A recent article in Parade Magazine spotlighted the efforts of older adults mentoring children on how to be good citizens. Specifically, Veterans and Congressional Medal of Honor recipients volunteer as mentors in schools across the nation.
The article emphasizes the point that parents and other adult family members should be the main source of such teaching – teachers have enough work to do just getting our children educated – but with a little bit of reinforcement at school, the lesson becomes that much more vital to the young learners.
The character development program of the Congressional Medal of Honor Foundation works hand-in-hand with Character.org, a national nonprofit that works with schools to promote 11 principles of effective character education. Through these combined programs children are being introduced to 11 principles that reinforce the concept of doing the right thing.
Words such as:
- sacrificial giving
become actionable parts of their character that can benefit many.

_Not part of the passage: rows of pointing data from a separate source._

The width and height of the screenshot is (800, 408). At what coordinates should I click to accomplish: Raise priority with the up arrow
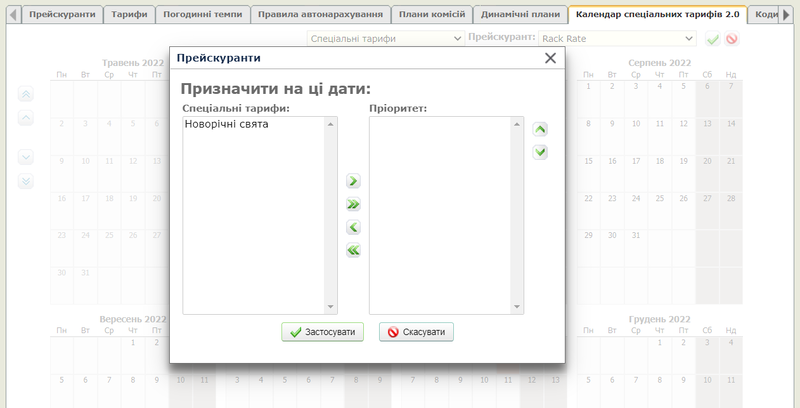[x=540, y=129]
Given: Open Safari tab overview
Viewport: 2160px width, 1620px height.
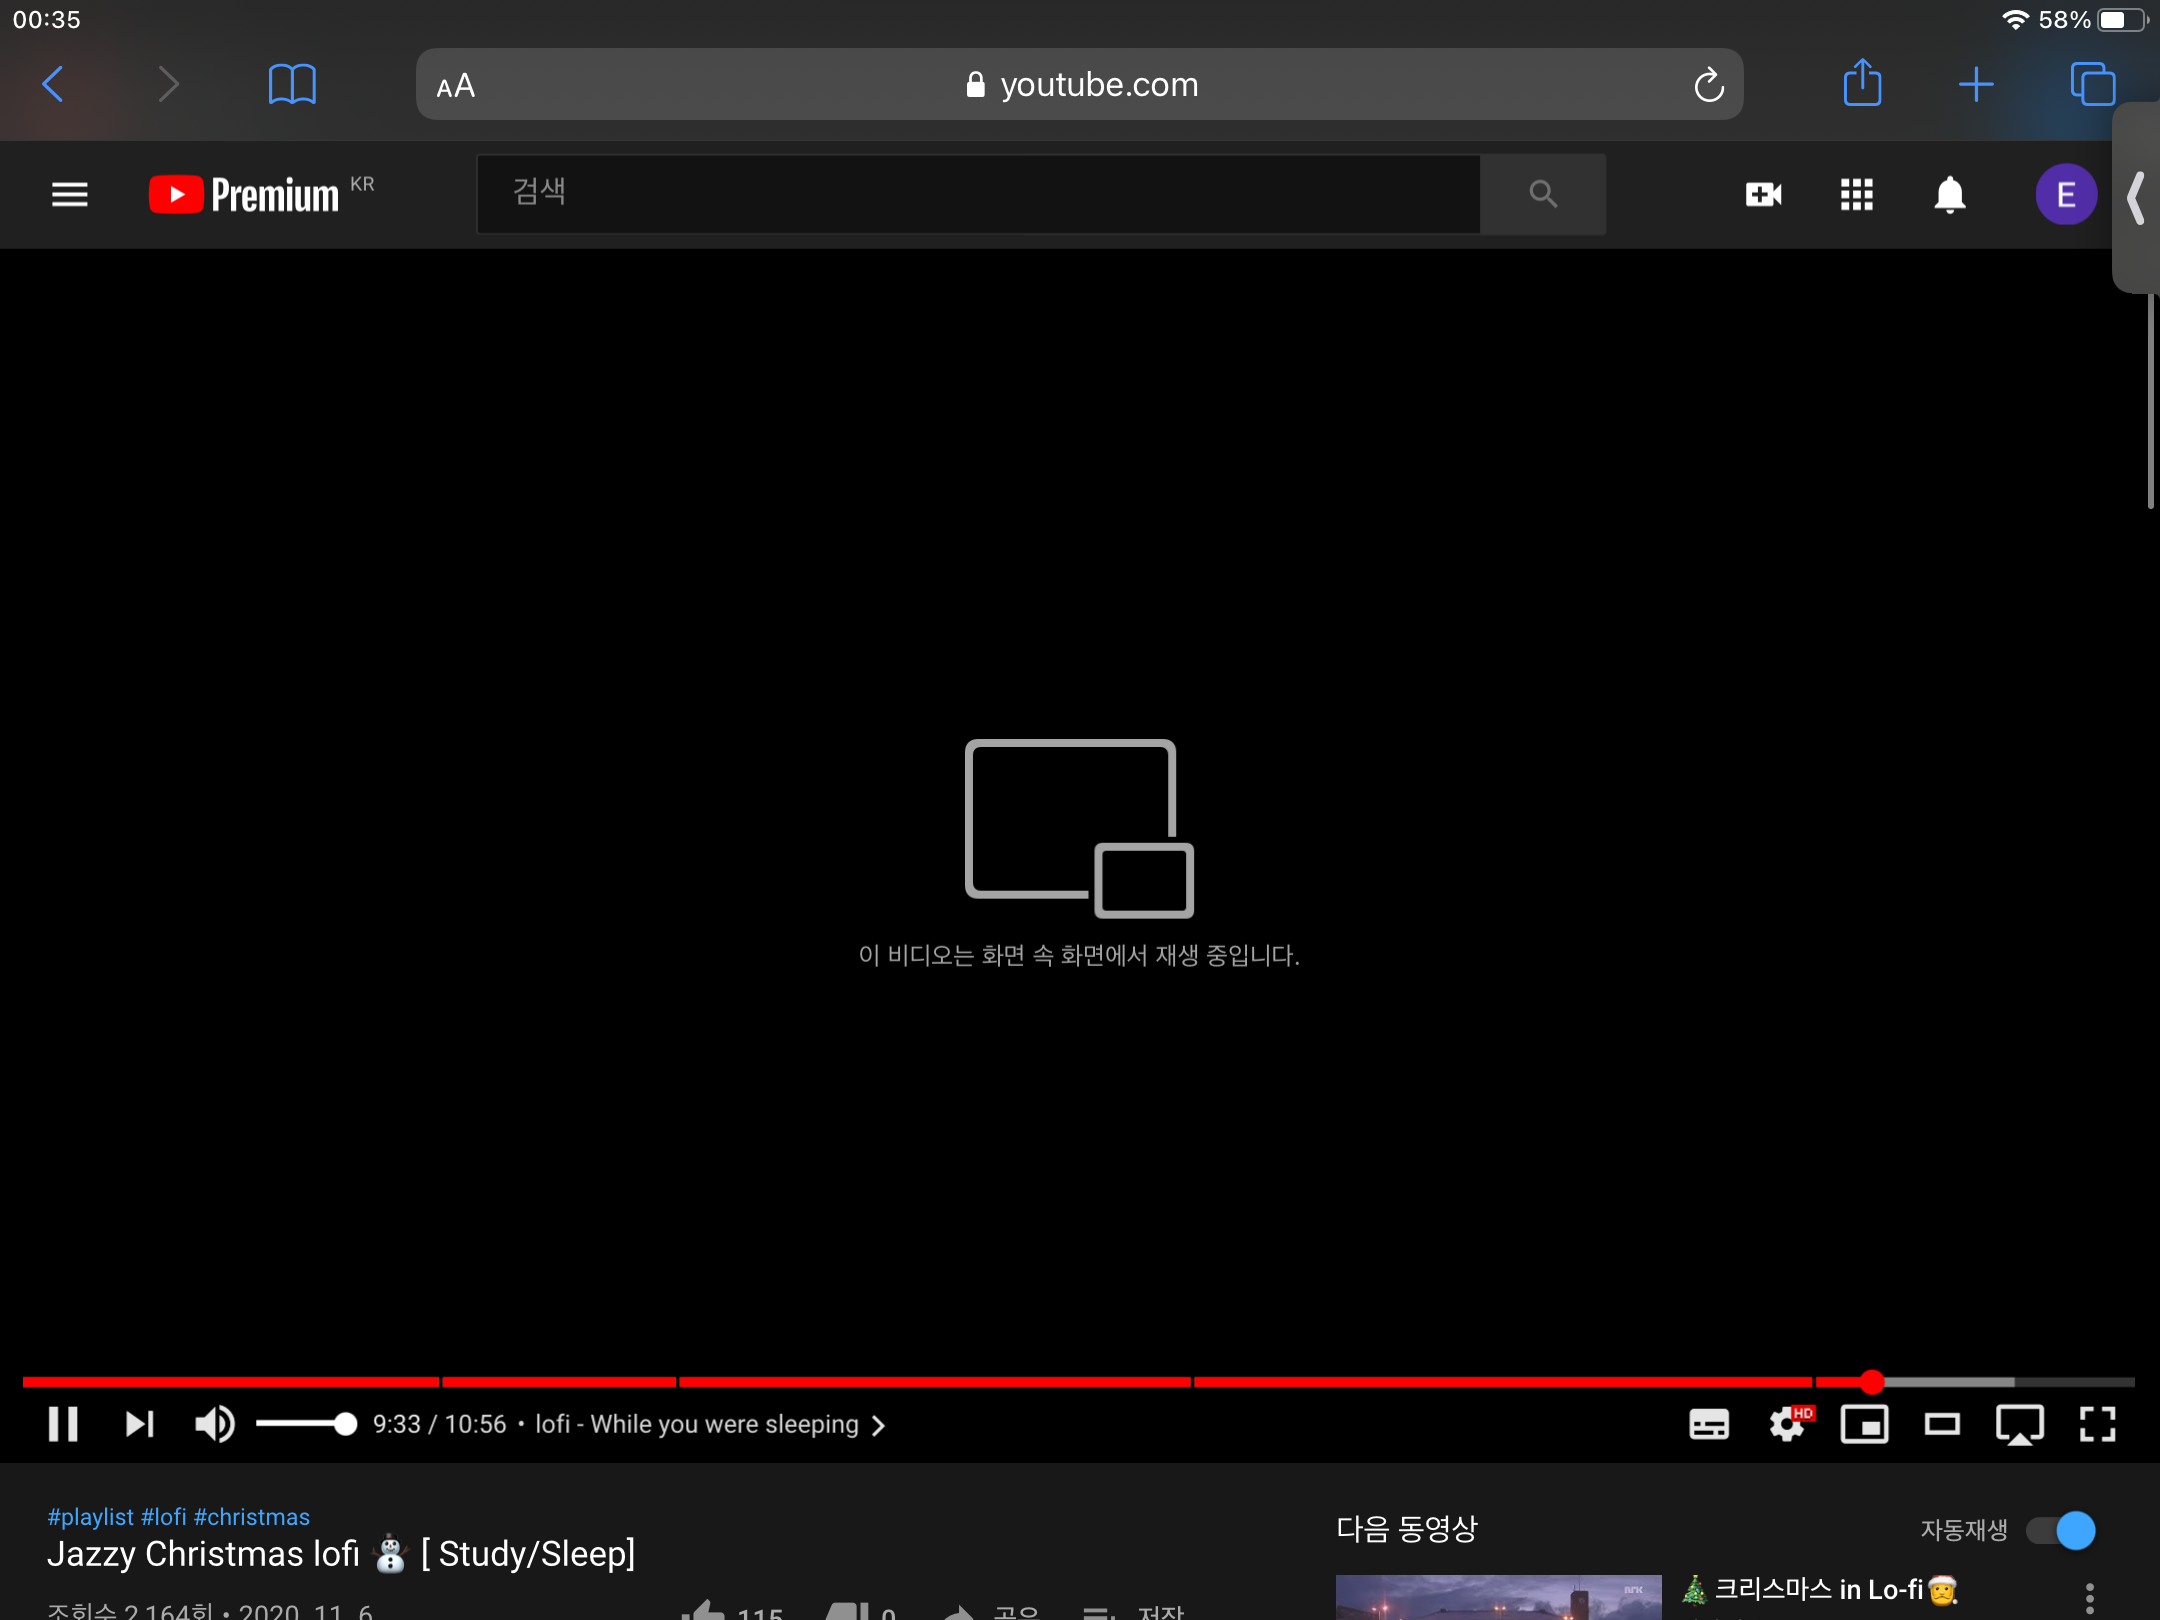Looking at the screenshot, I should 2092,84.
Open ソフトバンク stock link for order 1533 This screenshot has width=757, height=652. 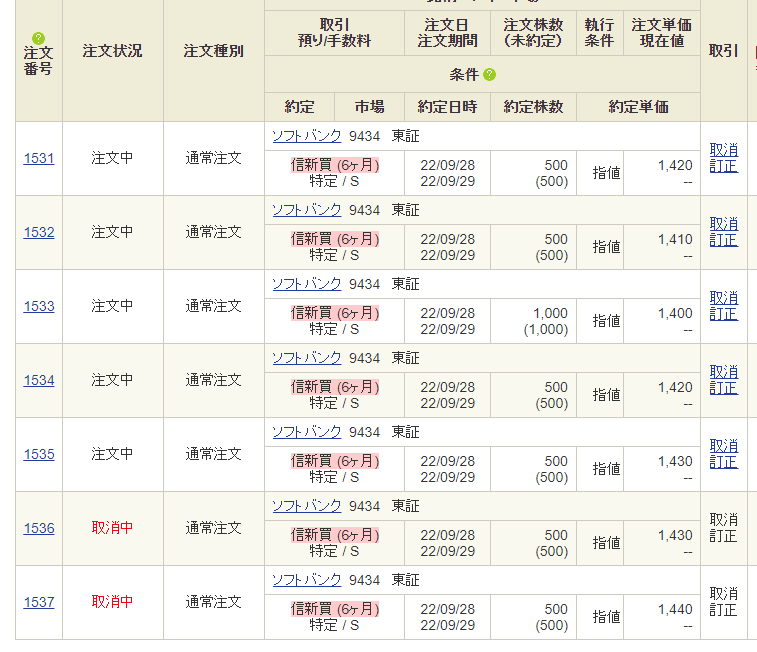[x=307, y=284]
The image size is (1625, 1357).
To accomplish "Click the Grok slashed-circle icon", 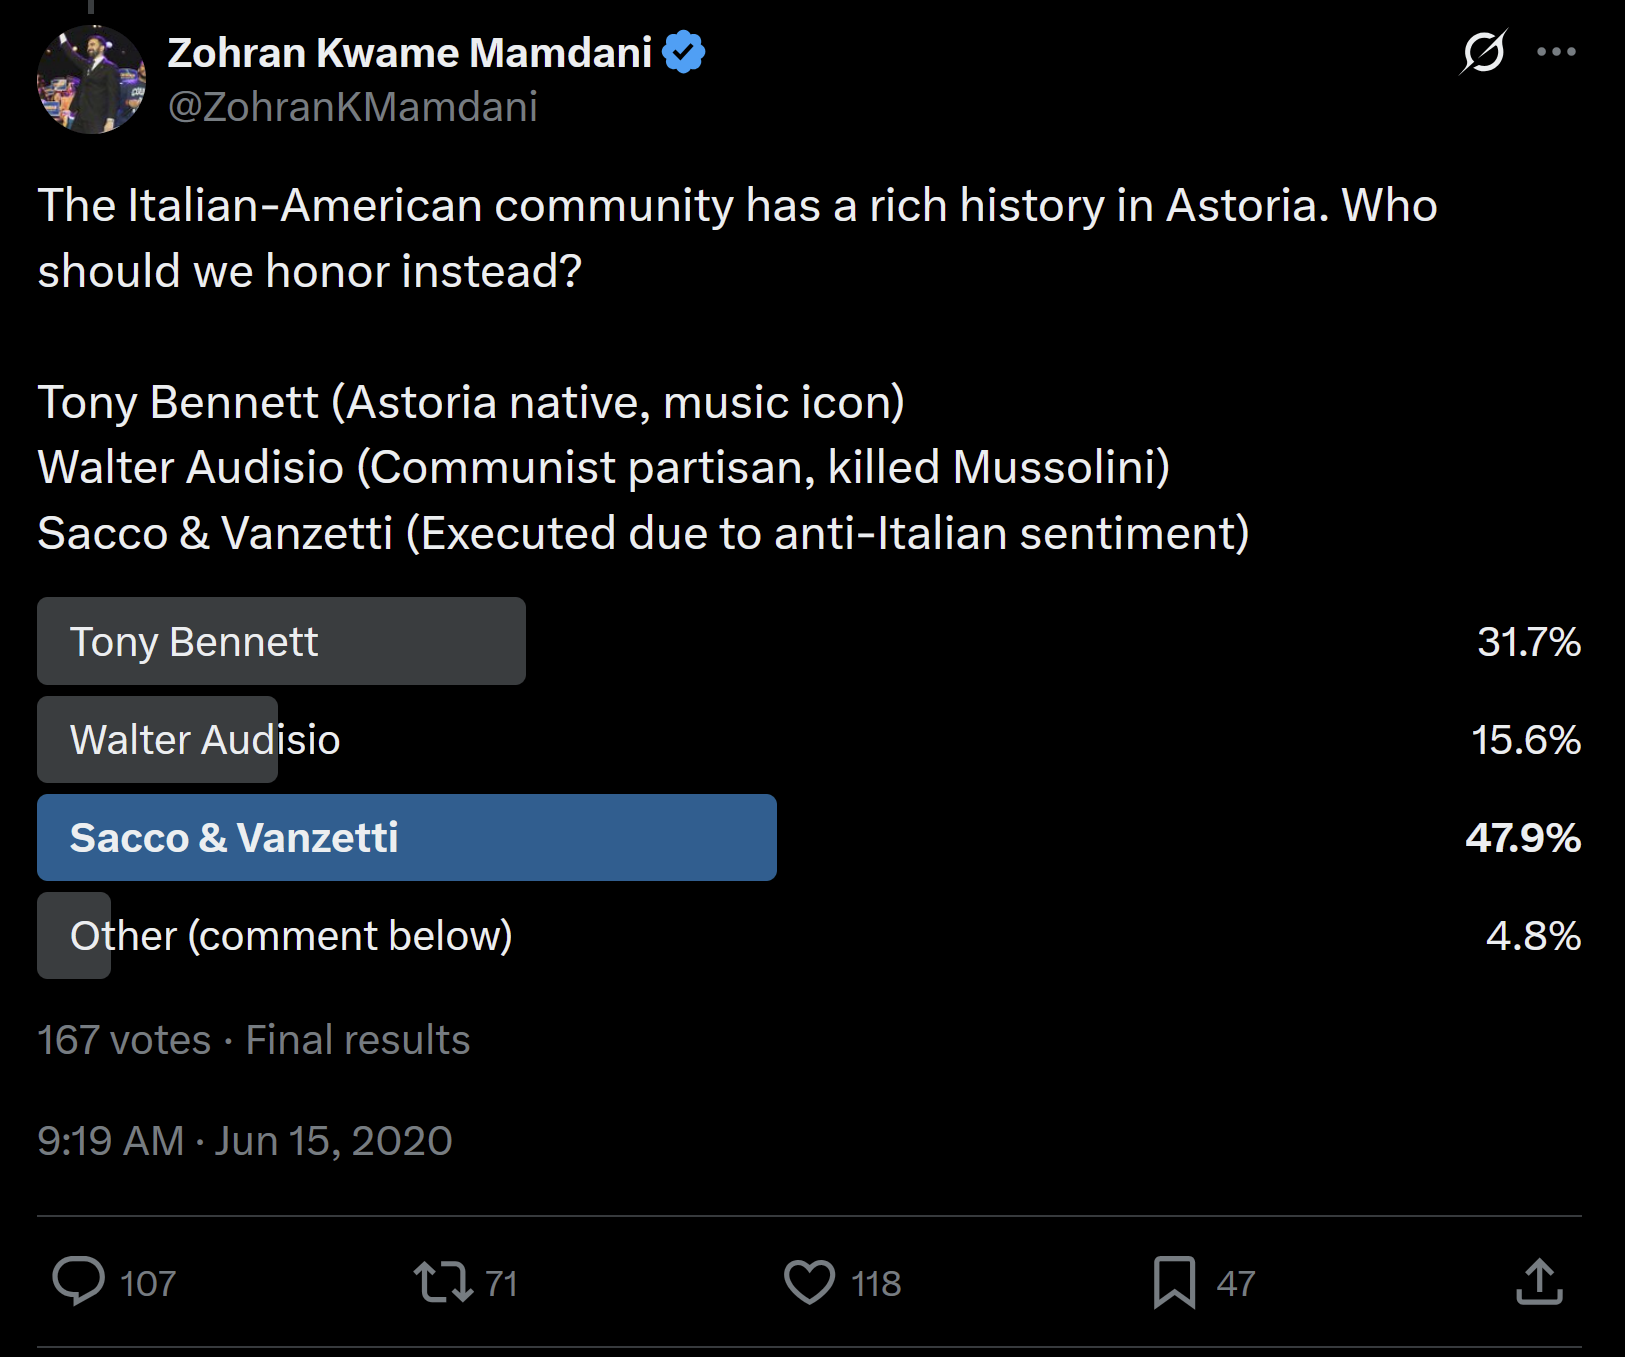I will pos(1483,52).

A few of the section headings in the attached article give a hint at what is involved in passing along the 11 principles to the children:
- Create a culture of caring
- Help kids serve others
- Give kids a chance to lead
- Reap the benefits
This program makes so much sense to me. The world needs empathetic people that make a difference in the lives of others. The older we get, the less time we have to effectuate such a difference. Starting as a young person, however, the benefits are more outreaching and long-lasting. I can’t help but think of the lyrics from the Crosby, Stills, & Nash song, Teach your children. Here’s one of the verses:
And you of tender years can’t know the fears that your elders grew by.
And so, please help them with your youth, they seek the truth before they can die.